> **Problem description**: Starting at the line that has "Task: Switch to grid view of connections" and stopping after the line that has "Given: Open the Terminal menu in menu bar", reproduce the listing below exactly; omit everything else.

> **Data**:

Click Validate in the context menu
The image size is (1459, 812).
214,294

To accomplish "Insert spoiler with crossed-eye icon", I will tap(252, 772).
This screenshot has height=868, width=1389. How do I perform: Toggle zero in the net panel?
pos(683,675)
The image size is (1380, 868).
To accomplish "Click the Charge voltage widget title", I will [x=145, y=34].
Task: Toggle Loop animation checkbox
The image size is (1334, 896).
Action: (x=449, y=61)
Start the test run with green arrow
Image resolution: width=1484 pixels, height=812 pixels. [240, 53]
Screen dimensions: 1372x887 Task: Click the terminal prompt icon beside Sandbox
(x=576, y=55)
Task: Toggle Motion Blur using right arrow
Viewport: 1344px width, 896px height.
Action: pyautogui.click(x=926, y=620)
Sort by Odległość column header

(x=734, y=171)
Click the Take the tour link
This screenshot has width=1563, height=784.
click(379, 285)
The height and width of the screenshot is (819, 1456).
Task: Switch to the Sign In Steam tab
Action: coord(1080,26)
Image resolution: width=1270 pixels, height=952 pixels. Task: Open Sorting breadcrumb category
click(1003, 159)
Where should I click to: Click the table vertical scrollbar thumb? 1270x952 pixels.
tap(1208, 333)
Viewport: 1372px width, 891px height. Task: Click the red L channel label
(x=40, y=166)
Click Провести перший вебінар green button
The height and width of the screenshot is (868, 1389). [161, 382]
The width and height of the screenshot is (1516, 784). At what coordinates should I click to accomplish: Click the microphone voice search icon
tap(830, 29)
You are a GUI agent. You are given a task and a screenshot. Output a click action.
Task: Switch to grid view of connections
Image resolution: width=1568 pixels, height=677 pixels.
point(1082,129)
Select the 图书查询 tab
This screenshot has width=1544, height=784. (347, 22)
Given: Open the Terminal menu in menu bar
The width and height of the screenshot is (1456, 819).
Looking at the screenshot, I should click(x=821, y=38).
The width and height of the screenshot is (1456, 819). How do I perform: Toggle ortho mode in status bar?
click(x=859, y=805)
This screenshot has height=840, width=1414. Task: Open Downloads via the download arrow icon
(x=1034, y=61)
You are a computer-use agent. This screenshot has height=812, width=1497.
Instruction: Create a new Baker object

> **The answer**:
Task: Switch to grid view of connections
Image resolution: width=1568 pixels, height=677 pixels.
point(1082,129)
Select the 图书查询 tab
This screenshot has width=1544, height=784. (347, 22)
Given: Open the Terminal menu in menu bar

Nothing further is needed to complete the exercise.